▶ WORK TO COMPLETE
Pick out every line in the records below that contains the word "field", and copy each of those lines. Case counts, so match the word only where its capitalization is the same.

▶ PROVIDED DATA
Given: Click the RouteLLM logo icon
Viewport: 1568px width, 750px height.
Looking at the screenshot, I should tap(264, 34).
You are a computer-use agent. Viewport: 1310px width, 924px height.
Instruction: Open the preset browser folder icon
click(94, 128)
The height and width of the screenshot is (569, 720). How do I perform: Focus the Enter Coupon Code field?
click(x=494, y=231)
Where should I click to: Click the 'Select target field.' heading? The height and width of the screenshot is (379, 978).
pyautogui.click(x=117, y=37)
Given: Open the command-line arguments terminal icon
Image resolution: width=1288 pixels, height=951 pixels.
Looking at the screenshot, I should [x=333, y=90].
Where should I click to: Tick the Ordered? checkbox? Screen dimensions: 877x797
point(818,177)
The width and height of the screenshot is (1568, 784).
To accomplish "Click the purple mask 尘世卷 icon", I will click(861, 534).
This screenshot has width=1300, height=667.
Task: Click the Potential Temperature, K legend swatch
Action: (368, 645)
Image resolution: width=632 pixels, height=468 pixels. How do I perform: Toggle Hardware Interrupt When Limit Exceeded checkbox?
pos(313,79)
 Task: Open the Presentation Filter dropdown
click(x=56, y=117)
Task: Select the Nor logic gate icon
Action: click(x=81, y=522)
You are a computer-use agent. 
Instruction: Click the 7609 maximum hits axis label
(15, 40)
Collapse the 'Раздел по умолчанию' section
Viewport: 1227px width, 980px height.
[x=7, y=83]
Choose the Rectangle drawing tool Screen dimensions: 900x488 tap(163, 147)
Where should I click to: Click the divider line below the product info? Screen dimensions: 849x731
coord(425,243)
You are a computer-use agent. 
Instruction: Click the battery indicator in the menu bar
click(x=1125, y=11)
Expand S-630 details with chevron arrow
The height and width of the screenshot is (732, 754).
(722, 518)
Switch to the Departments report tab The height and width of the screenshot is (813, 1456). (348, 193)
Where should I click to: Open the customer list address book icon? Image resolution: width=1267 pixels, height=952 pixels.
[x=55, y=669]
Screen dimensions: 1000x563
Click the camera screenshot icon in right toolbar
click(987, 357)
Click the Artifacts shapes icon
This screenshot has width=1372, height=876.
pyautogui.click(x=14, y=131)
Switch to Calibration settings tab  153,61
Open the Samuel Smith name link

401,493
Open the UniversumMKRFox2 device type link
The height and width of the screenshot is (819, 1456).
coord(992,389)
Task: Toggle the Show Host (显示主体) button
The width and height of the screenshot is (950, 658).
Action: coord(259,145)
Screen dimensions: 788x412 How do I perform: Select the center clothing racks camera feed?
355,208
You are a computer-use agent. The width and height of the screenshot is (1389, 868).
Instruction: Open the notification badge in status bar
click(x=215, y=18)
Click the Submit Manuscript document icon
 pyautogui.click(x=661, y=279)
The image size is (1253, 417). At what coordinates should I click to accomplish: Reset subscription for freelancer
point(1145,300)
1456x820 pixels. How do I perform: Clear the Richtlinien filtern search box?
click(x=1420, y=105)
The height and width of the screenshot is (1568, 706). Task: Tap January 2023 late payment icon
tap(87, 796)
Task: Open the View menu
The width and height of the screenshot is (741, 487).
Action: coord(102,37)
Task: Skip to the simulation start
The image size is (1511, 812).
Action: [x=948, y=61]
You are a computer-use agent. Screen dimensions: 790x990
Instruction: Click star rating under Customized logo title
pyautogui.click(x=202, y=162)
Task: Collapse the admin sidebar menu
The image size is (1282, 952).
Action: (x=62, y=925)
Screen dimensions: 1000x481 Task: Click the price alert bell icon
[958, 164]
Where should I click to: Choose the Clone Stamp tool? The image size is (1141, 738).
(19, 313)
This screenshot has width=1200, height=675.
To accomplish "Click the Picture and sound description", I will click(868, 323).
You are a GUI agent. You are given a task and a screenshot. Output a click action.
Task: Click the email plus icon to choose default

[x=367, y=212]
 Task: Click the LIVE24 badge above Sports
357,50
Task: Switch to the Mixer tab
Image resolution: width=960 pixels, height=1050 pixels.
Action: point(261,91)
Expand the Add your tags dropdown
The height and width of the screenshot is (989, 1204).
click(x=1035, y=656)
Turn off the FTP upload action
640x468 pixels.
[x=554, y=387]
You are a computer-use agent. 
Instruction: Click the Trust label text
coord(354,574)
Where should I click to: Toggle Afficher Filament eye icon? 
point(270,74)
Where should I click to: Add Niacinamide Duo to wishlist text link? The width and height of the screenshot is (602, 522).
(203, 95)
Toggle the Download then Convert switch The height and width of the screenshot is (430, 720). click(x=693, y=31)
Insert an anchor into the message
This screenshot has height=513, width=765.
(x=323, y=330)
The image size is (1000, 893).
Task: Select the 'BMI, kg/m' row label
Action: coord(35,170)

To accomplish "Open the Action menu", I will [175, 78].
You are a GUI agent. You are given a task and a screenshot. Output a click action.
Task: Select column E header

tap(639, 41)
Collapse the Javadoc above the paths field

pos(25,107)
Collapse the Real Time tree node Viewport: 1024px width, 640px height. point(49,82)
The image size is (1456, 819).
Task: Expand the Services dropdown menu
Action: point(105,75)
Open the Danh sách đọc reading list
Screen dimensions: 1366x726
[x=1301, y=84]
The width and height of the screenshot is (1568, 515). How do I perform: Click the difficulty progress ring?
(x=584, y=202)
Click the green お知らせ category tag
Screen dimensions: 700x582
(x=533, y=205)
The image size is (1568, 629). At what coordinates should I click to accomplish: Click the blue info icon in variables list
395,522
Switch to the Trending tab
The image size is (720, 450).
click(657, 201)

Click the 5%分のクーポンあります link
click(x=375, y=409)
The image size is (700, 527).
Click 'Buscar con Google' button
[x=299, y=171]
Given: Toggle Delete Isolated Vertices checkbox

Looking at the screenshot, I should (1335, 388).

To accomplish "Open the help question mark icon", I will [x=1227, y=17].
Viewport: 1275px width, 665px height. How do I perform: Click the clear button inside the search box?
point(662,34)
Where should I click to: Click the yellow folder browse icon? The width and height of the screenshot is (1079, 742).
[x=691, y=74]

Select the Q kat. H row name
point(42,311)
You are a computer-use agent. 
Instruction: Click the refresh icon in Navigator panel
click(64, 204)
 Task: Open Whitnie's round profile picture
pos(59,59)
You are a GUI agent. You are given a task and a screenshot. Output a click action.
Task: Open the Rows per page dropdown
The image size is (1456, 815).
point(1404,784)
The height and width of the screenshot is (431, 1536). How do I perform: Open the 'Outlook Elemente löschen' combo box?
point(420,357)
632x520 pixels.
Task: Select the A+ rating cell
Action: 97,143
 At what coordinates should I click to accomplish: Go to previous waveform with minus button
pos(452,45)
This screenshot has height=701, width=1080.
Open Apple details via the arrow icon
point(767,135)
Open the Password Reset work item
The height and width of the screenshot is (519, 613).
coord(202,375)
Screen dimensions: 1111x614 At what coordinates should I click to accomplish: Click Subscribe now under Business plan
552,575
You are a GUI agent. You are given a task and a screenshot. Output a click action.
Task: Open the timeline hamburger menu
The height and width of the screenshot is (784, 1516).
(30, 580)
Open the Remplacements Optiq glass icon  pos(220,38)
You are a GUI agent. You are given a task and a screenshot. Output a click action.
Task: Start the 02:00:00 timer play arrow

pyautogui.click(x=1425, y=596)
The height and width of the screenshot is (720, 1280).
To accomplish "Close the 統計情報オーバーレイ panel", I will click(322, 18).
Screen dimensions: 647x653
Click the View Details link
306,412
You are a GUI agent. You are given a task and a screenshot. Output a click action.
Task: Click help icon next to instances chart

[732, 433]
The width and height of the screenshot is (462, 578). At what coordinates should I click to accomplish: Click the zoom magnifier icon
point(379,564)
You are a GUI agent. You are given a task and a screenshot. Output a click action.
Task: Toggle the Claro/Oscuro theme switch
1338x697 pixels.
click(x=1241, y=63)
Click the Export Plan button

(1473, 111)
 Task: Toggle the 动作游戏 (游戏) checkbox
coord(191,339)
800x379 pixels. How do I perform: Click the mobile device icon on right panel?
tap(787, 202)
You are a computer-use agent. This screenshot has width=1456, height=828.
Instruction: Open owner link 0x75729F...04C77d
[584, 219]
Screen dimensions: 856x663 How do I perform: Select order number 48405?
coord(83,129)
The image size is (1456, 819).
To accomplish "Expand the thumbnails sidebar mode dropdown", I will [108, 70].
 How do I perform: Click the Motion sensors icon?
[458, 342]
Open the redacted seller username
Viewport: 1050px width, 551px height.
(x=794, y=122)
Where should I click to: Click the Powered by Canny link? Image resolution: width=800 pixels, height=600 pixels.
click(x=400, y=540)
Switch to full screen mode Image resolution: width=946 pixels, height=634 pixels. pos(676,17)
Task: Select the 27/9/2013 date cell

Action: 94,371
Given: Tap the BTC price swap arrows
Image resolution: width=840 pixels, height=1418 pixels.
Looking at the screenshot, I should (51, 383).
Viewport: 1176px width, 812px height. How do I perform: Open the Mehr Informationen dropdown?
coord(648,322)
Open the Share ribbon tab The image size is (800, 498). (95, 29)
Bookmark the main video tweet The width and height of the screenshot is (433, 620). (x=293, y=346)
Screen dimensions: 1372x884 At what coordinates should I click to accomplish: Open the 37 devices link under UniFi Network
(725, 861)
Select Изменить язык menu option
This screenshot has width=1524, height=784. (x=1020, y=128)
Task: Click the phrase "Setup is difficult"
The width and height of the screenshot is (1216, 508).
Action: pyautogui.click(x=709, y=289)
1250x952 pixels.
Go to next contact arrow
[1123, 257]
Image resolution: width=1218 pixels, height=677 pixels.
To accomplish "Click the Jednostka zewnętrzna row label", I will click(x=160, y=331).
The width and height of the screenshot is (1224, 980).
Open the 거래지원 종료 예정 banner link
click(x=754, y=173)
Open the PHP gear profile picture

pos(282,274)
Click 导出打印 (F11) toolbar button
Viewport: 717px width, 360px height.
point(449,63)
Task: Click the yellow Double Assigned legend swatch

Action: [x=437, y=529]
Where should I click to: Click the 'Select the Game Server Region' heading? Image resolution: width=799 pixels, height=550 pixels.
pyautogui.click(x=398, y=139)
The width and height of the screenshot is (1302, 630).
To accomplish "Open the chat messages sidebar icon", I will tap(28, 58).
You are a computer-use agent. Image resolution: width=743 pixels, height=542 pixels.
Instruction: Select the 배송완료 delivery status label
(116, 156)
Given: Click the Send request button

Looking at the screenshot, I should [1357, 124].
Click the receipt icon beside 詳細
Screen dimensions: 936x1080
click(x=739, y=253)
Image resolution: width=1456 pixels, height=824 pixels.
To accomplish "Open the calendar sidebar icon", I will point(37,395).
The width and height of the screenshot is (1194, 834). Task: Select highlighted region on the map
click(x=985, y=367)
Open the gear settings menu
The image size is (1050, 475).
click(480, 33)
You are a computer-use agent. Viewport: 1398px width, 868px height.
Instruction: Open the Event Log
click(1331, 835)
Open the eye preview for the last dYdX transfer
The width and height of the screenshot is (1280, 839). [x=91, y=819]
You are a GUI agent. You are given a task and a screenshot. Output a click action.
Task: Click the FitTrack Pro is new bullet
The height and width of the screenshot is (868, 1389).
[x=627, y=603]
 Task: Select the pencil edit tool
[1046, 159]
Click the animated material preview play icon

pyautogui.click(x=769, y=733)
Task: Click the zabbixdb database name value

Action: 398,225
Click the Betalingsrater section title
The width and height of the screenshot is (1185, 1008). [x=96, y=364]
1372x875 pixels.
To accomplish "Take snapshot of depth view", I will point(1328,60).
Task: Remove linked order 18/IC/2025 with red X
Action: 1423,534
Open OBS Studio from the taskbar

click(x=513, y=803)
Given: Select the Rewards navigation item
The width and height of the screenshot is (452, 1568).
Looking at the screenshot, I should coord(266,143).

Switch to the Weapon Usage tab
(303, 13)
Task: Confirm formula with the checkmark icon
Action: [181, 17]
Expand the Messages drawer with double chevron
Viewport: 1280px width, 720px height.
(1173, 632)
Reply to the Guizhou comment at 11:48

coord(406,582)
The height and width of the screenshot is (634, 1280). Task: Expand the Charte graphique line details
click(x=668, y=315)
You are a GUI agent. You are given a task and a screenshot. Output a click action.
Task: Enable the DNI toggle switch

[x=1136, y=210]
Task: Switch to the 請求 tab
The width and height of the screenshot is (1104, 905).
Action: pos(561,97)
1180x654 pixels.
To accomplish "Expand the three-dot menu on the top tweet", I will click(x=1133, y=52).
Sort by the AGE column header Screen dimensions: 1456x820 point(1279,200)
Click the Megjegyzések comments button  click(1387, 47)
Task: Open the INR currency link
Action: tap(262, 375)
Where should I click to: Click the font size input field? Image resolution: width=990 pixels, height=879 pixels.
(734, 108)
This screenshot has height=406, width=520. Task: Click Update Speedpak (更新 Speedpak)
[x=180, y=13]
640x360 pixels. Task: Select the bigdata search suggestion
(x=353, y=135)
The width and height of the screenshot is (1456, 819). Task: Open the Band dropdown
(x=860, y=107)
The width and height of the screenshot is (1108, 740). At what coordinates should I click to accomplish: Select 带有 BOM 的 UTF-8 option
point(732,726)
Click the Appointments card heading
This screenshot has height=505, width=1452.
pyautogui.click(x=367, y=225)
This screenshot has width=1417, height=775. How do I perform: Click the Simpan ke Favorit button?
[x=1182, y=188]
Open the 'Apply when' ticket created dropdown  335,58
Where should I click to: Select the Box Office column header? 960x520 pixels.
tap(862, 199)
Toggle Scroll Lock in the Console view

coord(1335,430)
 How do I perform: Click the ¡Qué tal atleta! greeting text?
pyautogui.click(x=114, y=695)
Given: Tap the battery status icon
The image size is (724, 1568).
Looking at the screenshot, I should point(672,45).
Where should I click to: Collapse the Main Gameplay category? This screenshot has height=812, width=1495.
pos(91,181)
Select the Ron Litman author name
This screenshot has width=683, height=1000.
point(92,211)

▶ WRITTEN ANSWER
The height and width of the screenshot is (569, 720). How do I perform: Focus the Enter Coupon Code field?
Where should I click to: Click the 'Select target field.' heading? The height and width of the screenshot is (379, 978).
Collapse the Javadoc above the paths field
Where should I click to: Click the font size input field? Image resolution: width=990 pixels, height=879 pixels.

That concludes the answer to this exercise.